Designing Systems / Ethical Design

Ethical Design

Ethical Design

Solutions to problems do not exist in a vacuum—there are always impacts environmentally, economically, and socially.

Unintended consequences

Starlink, developed by SpaceX, provides satellite internet access to remote and regional areas, improving communication and access to services. However, the large number of satellites has raised ethical concerns about space debris, environmental sustainability, and interference with astronomical research. This shows how ethical design requires engineers to balance social benefits while considering long-term impacts across different sectors.

Ethics first design

Ethics should come first in every design choice, and not be added on as an afterthought.

Everything is a choice

Regardless of if you care about a choice, or you've walked into the project having already made up your mind without considering ethics, you are still making a choice and need to rationalise and justify why you made that choice.

Think Big

Approach your system from a global perspective – not just your workshop. Approach your thinking that you are designing for mass production. Easier to imagine material waste, consider the embodied energy and carbon footprint, and any byproducts of your system when you are considering making 100,000 units instead of your sing4le unit.

Justifying Your Choices

Decisions you make in the development of your system need to be justified against ethical considerations with social, economic, and environmental considerations.

Ethical Choice Model

There is no one true way to make a choice, but there are plenty of models to help guide your decision making. You are welcome to research your own, or implement this model to help guide not only your decision making, but provide a clear structure for writing justifications around your choices.

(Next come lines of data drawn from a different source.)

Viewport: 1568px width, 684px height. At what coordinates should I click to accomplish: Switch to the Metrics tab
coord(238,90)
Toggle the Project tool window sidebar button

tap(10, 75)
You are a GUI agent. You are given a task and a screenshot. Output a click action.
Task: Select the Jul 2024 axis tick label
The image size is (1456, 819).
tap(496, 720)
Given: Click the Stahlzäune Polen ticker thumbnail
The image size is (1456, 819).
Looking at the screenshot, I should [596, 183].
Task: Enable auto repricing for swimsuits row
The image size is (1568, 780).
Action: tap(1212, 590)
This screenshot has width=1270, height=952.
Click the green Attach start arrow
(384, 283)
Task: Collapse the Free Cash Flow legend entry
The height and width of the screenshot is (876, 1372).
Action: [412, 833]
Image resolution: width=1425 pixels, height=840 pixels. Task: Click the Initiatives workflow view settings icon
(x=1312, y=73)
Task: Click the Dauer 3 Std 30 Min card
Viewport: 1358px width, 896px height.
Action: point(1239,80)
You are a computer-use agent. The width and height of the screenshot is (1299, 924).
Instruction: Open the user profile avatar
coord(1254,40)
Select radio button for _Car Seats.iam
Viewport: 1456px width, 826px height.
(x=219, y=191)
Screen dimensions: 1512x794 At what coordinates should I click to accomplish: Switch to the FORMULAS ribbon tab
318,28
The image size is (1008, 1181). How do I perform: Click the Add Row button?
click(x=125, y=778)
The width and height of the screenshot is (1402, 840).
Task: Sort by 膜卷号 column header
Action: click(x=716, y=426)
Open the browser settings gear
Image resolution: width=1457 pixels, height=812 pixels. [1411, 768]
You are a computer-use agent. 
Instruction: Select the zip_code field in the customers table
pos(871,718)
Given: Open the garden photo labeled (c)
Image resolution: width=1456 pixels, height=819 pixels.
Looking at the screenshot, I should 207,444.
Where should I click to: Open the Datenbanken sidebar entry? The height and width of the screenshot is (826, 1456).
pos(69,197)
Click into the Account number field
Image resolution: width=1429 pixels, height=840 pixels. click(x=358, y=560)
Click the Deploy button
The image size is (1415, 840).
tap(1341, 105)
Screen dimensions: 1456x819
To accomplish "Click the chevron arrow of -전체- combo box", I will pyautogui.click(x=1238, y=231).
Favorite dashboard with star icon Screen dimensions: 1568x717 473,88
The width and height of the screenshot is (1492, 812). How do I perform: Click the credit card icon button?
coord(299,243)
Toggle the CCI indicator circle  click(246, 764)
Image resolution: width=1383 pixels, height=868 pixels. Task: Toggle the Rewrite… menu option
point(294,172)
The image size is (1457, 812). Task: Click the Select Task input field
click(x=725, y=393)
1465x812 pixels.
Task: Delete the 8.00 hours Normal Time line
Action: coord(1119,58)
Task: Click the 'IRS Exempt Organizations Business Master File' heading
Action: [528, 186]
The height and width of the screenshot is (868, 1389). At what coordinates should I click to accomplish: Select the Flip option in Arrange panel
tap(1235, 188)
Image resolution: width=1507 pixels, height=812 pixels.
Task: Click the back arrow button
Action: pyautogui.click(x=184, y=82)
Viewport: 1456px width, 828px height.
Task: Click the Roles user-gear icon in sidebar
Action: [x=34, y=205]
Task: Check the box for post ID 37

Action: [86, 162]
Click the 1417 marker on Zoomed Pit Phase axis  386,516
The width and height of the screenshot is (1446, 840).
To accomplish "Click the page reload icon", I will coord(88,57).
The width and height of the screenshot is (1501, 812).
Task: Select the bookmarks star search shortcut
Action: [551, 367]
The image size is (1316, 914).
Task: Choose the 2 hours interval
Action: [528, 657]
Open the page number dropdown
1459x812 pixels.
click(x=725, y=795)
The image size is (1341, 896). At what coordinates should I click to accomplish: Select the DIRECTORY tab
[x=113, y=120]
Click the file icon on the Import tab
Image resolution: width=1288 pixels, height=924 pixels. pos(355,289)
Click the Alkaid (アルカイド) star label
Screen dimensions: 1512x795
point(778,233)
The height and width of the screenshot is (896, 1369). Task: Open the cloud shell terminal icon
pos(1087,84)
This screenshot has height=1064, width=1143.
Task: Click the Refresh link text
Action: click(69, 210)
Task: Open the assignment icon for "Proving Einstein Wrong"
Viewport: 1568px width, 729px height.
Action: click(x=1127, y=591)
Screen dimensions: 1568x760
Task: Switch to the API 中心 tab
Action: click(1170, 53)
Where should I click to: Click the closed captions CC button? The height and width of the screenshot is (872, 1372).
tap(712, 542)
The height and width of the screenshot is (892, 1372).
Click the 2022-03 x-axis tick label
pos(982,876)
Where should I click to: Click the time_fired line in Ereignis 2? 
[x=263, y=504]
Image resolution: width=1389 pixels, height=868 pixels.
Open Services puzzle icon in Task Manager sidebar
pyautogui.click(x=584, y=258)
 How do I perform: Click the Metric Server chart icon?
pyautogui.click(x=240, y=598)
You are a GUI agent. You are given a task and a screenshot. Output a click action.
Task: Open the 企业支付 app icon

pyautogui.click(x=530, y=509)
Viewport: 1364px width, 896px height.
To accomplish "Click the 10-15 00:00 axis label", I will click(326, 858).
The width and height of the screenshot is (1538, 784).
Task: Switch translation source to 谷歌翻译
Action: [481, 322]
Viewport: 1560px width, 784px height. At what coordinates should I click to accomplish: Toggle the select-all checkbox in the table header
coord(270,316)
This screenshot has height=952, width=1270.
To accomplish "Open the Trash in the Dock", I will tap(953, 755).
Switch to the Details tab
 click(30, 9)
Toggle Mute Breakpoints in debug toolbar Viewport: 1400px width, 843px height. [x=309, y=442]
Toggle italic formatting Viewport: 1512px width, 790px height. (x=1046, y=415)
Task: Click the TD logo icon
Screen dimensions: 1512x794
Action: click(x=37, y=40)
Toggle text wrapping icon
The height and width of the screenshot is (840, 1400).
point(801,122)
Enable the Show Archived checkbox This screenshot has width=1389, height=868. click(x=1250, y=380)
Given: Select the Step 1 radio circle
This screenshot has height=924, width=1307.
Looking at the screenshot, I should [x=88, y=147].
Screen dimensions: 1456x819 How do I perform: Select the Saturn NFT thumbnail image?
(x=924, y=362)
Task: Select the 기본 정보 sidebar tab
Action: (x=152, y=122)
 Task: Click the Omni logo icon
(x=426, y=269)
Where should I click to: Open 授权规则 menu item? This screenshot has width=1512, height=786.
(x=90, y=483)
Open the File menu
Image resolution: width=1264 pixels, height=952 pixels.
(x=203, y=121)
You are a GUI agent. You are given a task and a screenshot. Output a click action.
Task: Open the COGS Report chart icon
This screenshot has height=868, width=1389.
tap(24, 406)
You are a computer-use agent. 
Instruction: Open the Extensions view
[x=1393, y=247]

flowchart LR A[Identify the decision] B[Who is affected?
• Users
• Stakeholders
• Community
• Environment] C[Possible impacts
• Social
• Economic
• Environmental
• Cultural
• Safety
• Usability] D[Weigh trade-offs
• What is gained?
• What is lost?
• Who / what is harmed?] E[Justify your decision] A --> B --> C --> D --> E
Work Task

You are designing a simple electrotech project. Perhaps it is a motion sensor alarm system. You need to make a choice on how to power it.

Will it be battery powered, mains powered, solar powered with a rechargable battery, or purely solar powered with no battery?

Breifly consider one pro and one con for each option.

For each option consider:

  • How does this choice impact the environment?

  • What are the setup and ongoing costs?

  • Who benefits from this choice, and who might be disadvantaged?

Make a choice, justifying why you chose that power source, but noting one limitation.

This work task is exactly what you have to do for design decisions you make throughout your folio. This is not an essay; it is documentation showing you've considered options and made a decision thinking about broad impacts of your system.

Did SpaceX consider streaks of satellites across space research? Was is overlooked, or was it considered and the choice was made to deploy anyway?